Read more.The world's first 7nm GPU has arrived. What do you make of it?
Read more.The world's first 7nm GPU has arrived. What do you make of it?
Nvidia and AMD can do what they want at the £700 mark, that's too rich for me.
It's just AMD trying to stay relevant until Navi arrives. They did all they could with this old architecture. The profit they make with each VII sold is most likely negligible. But I doubt gamers will buy this in masses.
No.
Too expensive for what it is.
Similar performance as 2080 but fewer features.
Where's the benefit?
How is this competitively priced? ANS: It's not. It's placed and priced to extract as much money as it can (as it rightly should!).
Will wait another 12 months and see what else comes along. No need to upgrade currently from my 1080ti, and this doesn't make me re-think that.
Join the HEXUS Folding @ home team
As a gamer I'd still prefer the 2080, but both seem to be too high of a price for me. But then it used an old architecture so you can't expect too much. However I don't have too high hopes for Navi either, but we'll see.

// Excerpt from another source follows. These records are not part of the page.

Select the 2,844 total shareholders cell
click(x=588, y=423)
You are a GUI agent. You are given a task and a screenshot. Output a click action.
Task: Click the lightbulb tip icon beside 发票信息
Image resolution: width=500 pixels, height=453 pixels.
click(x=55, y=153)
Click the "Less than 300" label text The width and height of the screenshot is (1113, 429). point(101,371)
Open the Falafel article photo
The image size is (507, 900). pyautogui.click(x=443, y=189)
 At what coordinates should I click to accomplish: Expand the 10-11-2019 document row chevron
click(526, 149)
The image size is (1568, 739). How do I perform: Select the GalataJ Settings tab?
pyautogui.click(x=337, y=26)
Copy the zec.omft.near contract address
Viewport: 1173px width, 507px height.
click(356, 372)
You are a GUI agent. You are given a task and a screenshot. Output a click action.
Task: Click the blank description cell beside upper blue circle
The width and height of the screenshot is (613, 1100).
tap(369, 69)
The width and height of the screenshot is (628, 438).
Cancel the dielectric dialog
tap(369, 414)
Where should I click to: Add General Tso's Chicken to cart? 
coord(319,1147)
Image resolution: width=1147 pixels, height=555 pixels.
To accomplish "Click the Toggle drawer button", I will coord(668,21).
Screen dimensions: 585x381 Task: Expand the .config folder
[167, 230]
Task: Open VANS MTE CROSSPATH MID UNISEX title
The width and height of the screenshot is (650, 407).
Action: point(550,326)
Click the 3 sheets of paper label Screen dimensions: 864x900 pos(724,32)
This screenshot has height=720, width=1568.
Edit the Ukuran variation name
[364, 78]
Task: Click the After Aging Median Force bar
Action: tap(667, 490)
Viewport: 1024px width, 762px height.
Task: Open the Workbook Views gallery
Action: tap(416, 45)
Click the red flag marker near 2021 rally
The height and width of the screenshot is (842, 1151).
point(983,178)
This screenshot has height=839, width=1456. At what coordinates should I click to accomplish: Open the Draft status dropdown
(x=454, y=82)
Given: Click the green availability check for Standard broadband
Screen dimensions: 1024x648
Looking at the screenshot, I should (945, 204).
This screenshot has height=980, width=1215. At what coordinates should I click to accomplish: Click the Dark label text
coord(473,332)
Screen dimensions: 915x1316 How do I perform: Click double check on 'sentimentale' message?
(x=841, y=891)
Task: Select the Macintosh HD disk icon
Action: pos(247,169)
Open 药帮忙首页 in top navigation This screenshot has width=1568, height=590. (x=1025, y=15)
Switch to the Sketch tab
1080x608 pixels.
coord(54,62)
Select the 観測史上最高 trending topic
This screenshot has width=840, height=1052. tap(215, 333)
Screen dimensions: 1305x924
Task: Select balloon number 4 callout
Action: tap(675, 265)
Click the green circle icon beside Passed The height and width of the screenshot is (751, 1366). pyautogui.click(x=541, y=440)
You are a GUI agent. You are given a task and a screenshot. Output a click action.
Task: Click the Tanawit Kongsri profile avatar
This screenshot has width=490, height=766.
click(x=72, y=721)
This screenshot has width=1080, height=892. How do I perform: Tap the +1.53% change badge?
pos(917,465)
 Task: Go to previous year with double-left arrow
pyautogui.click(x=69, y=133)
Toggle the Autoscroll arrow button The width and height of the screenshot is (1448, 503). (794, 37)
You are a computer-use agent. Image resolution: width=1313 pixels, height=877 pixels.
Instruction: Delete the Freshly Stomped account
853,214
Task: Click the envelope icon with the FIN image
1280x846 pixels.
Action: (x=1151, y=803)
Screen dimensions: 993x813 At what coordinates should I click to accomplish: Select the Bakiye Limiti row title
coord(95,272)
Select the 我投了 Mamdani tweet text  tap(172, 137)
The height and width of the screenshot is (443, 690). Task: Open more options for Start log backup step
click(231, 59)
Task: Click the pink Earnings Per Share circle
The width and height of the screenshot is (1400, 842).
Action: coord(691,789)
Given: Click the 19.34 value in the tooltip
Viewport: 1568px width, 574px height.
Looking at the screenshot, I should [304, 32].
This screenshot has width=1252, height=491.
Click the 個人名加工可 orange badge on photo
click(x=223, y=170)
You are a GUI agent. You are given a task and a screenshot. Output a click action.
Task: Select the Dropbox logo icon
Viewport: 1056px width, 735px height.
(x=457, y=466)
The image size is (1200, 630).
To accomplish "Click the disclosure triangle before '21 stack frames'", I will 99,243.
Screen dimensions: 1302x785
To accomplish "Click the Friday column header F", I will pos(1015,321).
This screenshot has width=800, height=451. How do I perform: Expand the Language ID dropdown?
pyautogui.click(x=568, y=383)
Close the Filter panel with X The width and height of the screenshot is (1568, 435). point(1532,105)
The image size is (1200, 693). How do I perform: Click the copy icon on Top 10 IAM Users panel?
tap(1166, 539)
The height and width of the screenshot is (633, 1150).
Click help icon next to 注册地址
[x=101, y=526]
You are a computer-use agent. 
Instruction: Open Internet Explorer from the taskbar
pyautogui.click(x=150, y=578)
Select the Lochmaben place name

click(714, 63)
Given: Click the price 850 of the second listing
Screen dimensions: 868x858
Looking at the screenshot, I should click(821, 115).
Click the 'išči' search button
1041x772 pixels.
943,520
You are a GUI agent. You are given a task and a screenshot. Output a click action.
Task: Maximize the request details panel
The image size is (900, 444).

I don't know it's too early to tell with driver optimisations and possible AMD partnership games, but early benchmarks and reviews seem like it is the same old story with them, too much heat and power and loses out to its main competition, then you have (a lack of) new tech to factor in. To me it seems like at this price point the 2080 is the only way to go right now.
No, what could have been the launch of a card for people who care more about 4k than Ray-tracing has ended up being marred by a terrible cooler and broken software.
First 7nm consumer card. Yet it uses 16gb of extremely expensive HBM2 memory? They must be making a loss on this. Also it only really competes with the RTX2080 and doesn't have any support for RayTracing, although who cares about that, or DLSS.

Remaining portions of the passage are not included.